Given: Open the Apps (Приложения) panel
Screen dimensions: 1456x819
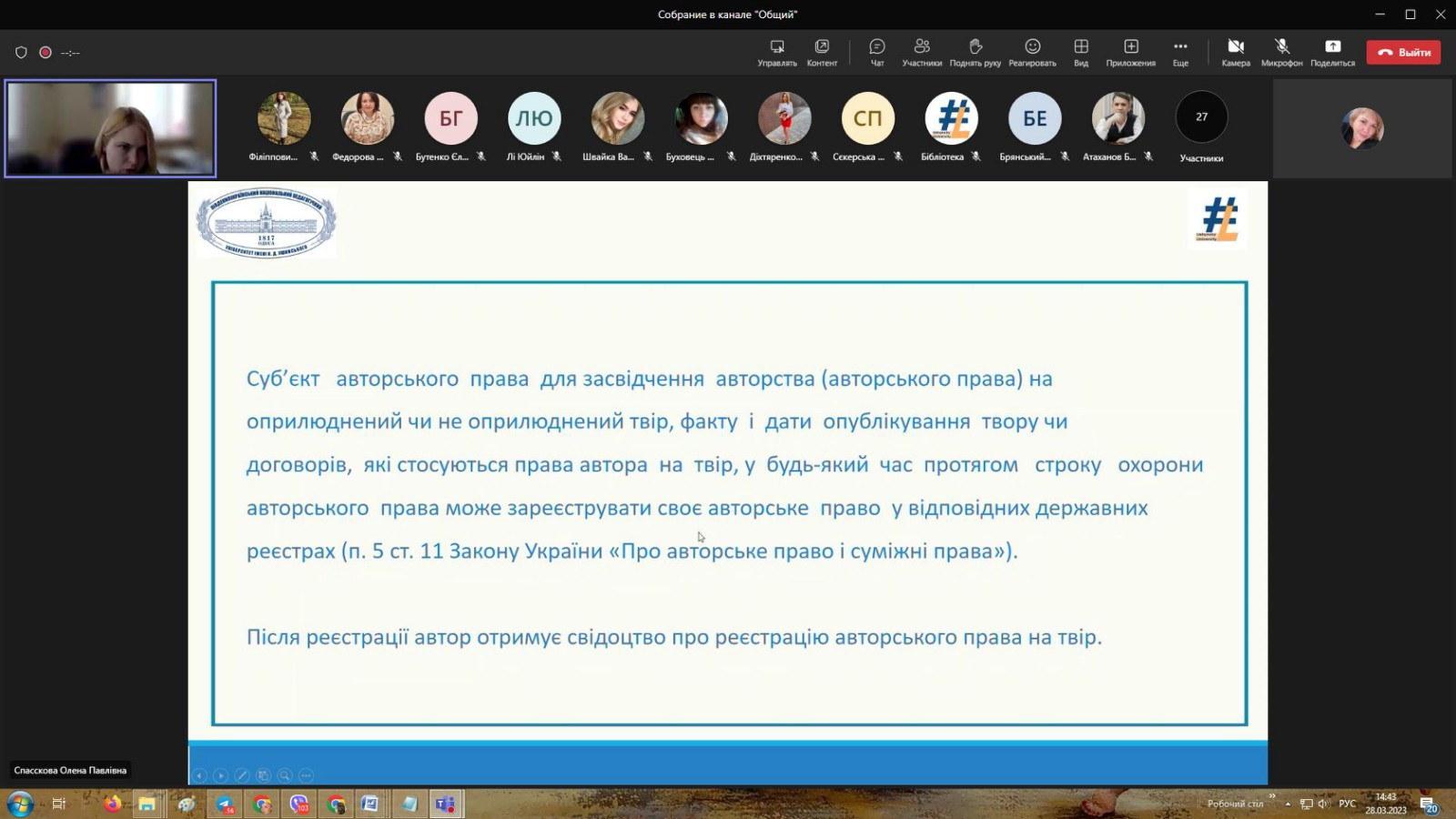Looking at the screenshot, I should click(1130, 52).
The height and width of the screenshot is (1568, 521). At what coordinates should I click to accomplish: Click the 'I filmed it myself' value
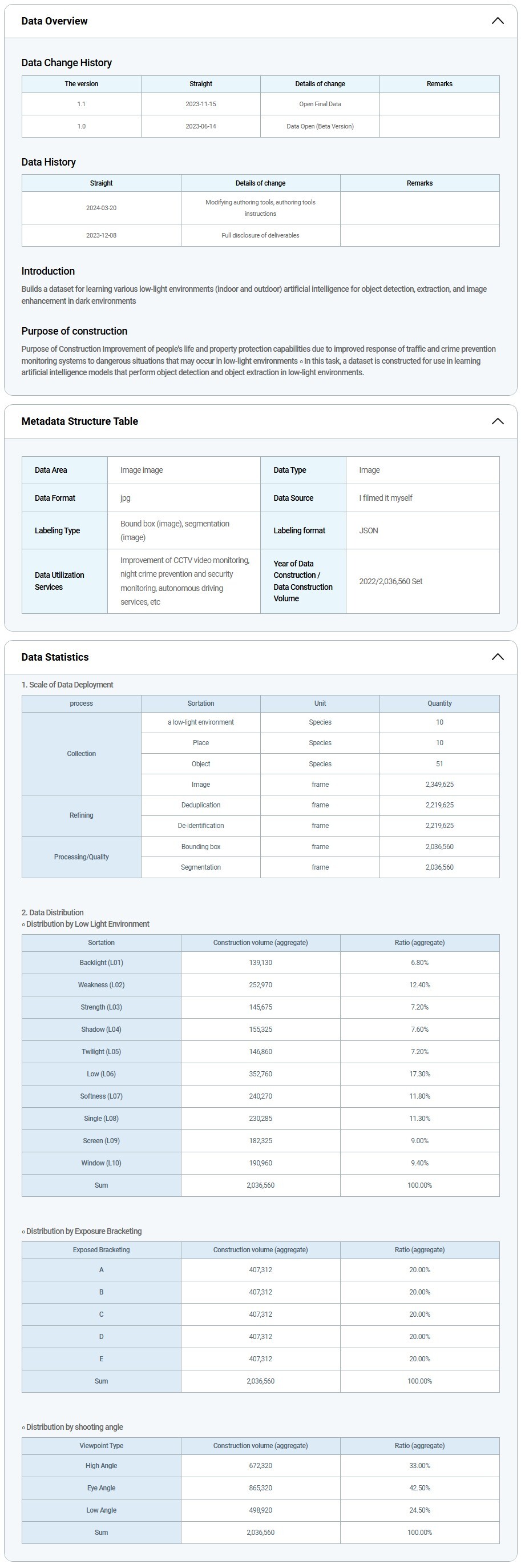tap(385, 498)
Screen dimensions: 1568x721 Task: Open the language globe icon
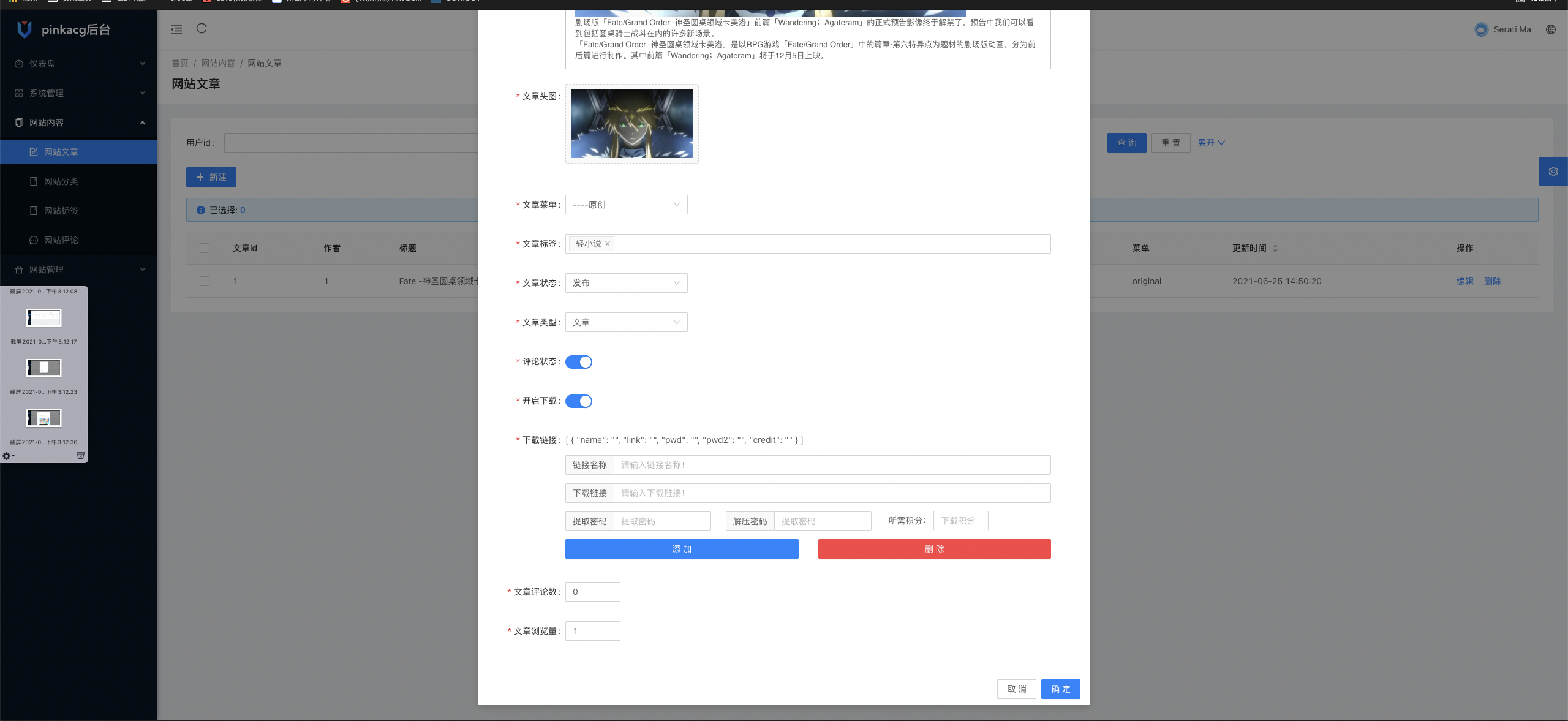tap(1550, 29)
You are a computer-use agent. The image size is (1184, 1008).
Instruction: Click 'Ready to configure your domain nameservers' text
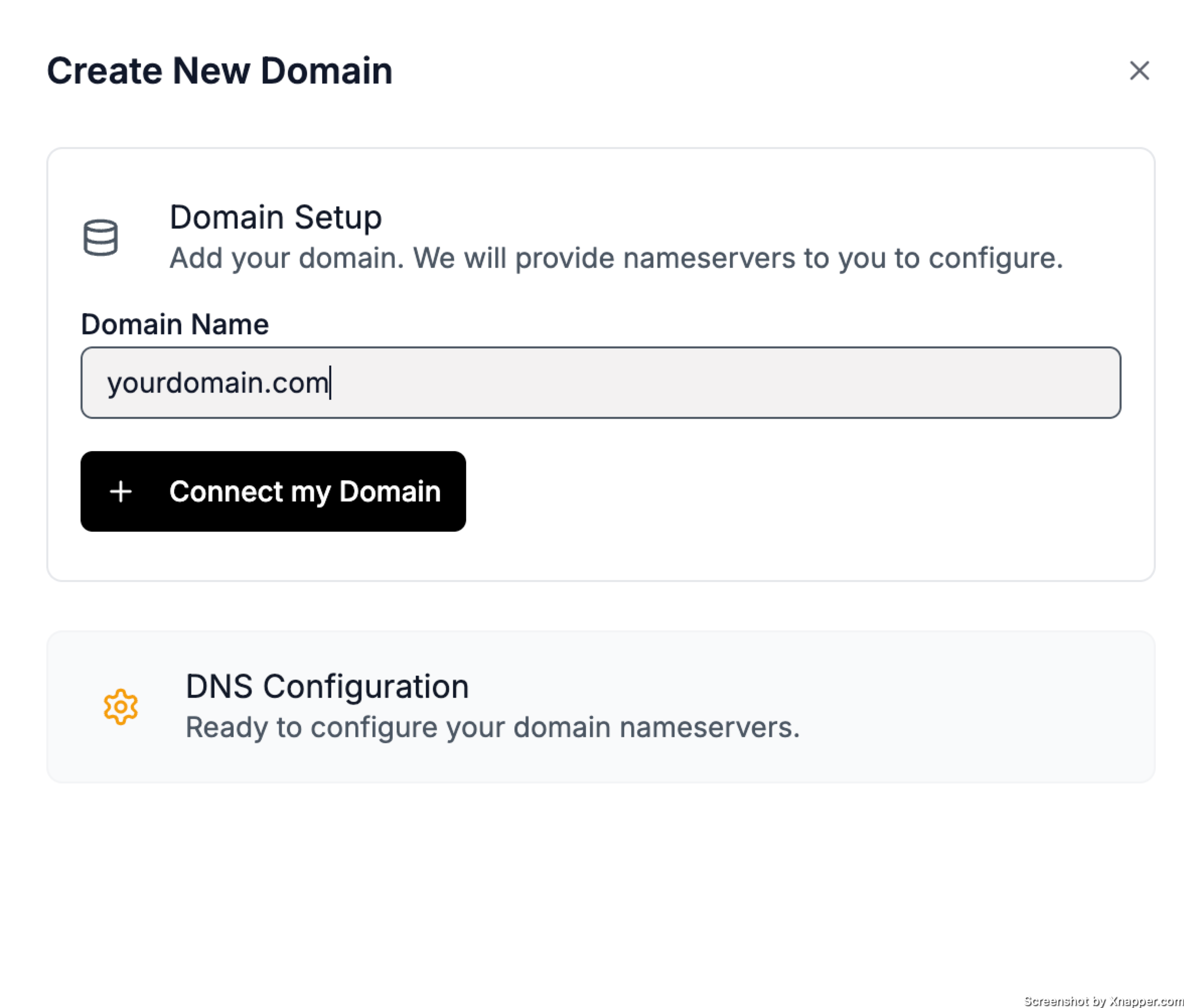pos(492,727)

----

### Short problem
Gather every line in the rows above that contains the string "dimensions", and copy each one.

### Response for this exercise
Screen dimensions: 1456x819
Screen dimensions: 1568x721 Task: Open the language globe icon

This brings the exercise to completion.